** Exercise objective **
Give the number of lines in the data that contain "will", and nothing more.

Collected data:
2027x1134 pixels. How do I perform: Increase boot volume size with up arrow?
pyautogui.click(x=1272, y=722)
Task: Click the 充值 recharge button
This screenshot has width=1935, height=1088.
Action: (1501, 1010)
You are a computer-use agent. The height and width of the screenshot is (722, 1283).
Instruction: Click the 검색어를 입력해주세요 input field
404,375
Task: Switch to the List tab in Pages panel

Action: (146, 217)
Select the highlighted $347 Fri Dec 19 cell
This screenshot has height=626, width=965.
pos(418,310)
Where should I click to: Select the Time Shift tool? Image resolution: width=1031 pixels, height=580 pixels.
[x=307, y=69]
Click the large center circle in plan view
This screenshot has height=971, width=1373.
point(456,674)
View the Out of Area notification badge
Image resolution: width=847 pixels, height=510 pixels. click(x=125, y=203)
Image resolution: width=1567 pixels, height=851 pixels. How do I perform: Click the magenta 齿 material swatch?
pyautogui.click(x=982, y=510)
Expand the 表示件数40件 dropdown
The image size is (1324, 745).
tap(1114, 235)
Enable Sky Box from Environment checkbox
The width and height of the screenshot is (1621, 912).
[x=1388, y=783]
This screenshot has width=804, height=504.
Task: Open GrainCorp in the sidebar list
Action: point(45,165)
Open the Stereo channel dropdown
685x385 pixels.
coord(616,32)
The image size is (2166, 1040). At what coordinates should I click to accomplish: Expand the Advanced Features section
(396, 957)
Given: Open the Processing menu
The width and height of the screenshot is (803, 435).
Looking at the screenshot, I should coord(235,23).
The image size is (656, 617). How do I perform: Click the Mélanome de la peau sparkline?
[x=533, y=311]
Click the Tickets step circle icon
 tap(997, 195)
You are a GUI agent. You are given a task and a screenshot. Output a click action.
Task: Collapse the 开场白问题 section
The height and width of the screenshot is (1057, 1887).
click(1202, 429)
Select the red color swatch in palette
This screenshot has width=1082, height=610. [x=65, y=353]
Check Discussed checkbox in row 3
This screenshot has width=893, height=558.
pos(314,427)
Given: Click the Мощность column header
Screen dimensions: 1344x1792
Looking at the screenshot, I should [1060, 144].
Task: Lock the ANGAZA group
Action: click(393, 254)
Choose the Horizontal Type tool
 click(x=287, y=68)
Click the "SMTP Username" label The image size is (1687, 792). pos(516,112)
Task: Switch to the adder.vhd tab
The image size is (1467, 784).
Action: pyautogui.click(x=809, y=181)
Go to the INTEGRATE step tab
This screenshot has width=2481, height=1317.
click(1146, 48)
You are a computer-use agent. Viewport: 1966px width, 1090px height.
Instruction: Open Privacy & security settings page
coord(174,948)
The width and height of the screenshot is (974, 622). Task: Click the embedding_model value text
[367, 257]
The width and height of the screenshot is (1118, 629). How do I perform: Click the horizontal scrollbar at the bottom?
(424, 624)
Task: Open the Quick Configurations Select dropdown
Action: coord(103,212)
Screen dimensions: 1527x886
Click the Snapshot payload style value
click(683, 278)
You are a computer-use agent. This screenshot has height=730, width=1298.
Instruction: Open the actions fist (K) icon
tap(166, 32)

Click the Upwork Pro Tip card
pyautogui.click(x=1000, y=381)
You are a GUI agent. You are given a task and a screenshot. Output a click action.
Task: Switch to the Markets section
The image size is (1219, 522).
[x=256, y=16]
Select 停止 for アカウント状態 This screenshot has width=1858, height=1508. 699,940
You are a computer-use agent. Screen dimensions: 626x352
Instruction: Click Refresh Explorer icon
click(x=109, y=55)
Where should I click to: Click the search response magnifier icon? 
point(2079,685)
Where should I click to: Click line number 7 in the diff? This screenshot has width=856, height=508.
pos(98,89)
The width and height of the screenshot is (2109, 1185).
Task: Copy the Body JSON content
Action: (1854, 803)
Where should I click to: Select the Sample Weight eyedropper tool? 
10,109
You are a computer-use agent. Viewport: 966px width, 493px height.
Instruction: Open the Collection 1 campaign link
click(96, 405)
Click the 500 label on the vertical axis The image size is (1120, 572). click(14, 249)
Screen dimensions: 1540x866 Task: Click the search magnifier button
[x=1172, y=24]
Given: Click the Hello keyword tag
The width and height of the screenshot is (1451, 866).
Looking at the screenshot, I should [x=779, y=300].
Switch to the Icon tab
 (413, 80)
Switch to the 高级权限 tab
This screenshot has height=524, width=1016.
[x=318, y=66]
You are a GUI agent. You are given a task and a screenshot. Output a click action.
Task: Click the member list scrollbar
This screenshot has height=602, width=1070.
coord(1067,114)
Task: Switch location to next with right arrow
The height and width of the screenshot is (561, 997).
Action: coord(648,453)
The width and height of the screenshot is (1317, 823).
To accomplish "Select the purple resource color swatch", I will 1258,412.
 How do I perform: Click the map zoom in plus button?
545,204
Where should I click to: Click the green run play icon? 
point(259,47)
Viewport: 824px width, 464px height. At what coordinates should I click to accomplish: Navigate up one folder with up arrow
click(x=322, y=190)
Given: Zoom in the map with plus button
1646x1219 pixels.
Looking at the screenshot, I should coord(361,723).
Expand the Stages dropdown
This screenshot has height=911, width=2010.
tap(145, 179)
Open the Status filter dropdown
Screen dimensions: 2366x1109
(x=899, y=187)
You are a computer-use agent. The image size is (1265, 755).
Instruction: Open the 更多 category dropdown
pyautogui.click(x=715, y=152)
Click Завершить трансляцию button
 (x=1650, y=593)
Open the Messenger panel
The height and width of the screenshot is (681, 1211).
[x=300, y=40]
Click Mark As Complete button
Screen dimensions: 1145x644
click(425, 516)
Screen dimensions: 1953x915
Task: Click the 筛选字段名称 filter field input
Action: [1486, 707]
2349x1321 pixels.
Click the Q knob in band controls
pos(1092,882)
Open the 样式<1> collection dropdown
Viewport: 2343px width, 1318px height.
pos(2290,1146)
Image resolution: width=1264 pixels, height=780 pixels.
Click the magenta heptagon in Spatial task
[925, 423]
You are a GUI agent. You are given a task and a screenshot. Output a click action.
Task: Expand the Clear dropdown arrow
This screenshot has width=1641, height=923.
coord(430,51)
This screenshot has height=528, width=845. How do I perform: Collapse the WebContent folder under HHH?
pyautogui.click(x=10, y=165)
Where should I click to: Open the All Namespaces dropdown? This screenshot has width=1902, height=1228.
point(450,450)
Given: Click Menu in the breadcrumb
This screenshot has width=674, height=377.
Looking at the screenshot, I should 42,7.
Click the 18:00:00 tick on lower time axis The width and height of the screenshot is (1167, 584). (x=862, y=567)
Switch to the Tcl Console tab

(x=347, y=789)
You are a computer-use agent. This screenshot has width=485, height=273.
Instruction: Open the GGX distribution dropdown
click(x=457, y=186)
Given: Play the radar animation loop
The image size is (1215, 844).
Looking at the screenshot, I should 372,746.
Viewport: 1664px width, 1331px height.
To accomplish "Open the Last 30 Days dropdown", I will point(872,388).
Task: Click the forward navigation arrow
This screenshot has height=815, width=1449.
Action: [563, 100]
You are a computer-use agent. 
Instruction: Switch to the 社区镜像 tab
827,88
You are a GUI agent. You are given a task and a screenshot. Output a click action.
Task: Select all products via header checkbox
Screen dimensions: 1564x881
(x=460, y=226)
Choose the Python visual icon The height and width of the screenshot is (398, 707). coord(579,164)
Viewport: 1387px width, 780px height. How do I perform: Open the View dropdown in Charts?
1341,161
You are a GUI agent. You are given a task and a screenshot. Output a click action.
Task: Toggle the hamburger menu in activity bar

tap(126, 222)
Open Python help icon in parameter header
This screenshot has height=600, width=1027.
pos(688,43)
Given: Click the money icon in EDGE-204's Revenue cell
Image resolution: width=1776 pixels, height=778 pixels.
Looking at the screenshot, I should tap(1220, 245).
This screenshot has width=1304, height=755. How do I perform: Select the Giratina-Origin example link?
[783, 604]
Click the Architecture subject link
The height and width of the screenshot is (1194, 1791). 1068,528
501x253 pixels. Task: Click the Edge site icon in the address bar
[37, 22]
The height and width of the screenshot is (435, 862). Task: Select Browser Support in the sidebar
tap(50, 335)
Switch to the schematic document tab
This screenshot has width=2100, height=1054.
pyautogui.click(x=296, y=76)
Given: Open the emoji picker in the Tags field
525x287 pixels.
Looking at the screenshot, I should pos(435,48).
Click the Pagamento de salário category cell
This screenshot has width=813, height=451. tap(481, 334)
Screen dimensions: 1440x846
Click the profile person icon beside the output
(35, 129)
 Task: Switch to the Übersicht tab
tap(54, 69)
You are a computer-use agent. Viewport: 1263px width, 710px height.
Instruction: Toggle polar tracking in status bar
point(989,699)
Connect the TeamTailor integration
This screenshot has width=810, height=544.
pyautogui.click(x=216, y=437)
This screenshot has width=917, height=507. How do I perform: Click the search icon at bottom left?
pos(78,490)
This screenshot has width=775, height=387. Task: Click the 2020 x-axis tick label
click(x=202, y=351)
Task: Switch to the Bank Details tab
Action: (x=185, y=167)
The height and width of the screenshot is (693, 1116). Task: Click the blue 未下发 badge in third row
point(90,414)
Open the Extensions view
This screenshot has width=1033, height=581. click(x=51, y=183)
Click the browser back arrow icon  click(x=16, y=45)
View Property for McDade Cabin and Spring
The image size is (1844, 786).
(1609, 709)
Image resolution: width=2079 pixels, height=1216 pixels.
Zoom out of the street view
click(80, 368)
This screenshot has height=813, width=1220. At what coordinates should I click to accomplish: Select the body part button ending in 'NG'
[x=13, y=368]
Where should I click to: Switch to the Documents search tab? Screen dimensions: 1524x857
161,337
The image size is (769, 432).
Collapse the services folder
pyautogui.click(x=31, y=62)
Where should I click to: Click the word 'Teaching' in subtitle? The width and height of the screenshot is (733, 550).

** Task solution **
2